I'm currently reworking one of those controls in Backbone.js. As a final example, here's a quick summary of how my thought process differs when working on the same control in both different libraries.

In jQuery, I'm worried about:

  • Am I using the right selector to grab the group of li elements I want?
  • Do I need to repopulate that list of values when this Ajax call completes?
  • How can I put these array values back into the input elements on the page?

In Backbone, I'm more focused on:

  • What is the correct logic to validate this set of properties on my model item?
  • When the user clicks the Add button, should I add a new item to the collection immediately, or should I wait until they've filled in all the data and it's "valid"?
  • How should an item in my collection respond when the item immediately before or after it is deleted?

jQuery handles the nitty-gritty details, and Backbone is more high-level.

In closing, notice I've been using the words "control" and "app" when discussing Backbone.js examples. It's not true that Backbone.js is just for single page apps. It is true, though, that Backbone.js is good for building complex applications that manipulate data and handle a lot of logic. It would be silly to use it for small-scale UI elements--the extra structure it imposes isn't needed.

Update: On the issue of multiple pages, yes, Backbone does provide a powerful mechanism for persisting your data. Each model has a save method that will execute an AJAX call to store the changes on the server. So as long as you save your data as you go, you can have a multi-page app. It's a very flexible model, and it's how we'll probably end up using Backbone at work. While I would love to build a single-page app, we have 10 years of work in our existing multi-page application. We're looking to rebuild some of our more intense UI components in Backbone, then sync the changes to the server before the user moves to a different page.


Backbone / Knockout is typically used for single page applications. So while jQuery is a toolbox that can be used with any webpage, Backbone is meant for a specific type of application and helps you organize your code for it. At least in my experience one of the biggest challenges in building a single page app is keeping the code clean and modular, and backbone helps a great deal with this.

The characteristics of a typical backbone app are:

  • Essentially static html page, with nothing generated on the server
  • Server acts as a json REST api, which provides the content for the app
  • The dom elements to display the data are created with javascript in backbone views, using jQuery and various templating libraries to help
  • Communication with the server as well as between different parts of the app is done through the backbone models

Regarding your question about keeping the data synced across multiple pages, my instinctive answer is that you don't need multiple pages: the user may perceive that the page is changing, the address in the url bar changes thanks to pushState functionality, but technically the entire app is one page.

The biggest advantages of this kind of approach are a smooth user experience (no reloading pages), good caching support as everything except the json data is static content, for mobile targets the possibility to turn the web app into a mobile app with phoneGap (because everything except json is static).

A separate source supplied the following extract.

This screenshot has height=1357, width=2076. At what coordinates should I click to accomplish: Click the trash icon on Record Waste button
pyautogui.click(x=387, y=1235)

I have never heard of people using backbone.js across multiple pages. It's almost always some kind of single page app.

The single page may have many different models, views, and states and can result in a full blown, powerful app.

If you already have server-side template/view rendering in java then backbone.js is NOT for you. To get the most out of backbone.js you must move or duplicate some of that code in the front end javascript.

If you don't want to do a single page app (this just means an app without page refreshes or changes, but the url can still change and can look like multi-pages to the user) then you can keep all of your MVC on the server and you have no need for backbone.

Edit:

What backbone does is move some of the MVC stuff normally handled on the server and move them to the client. For many people this means forgetting about the server and just writing your app as a single page javascript app. The server becomes just a source of JSON/REST data. If you're not prepared to do that, then backbone.js is not that useful.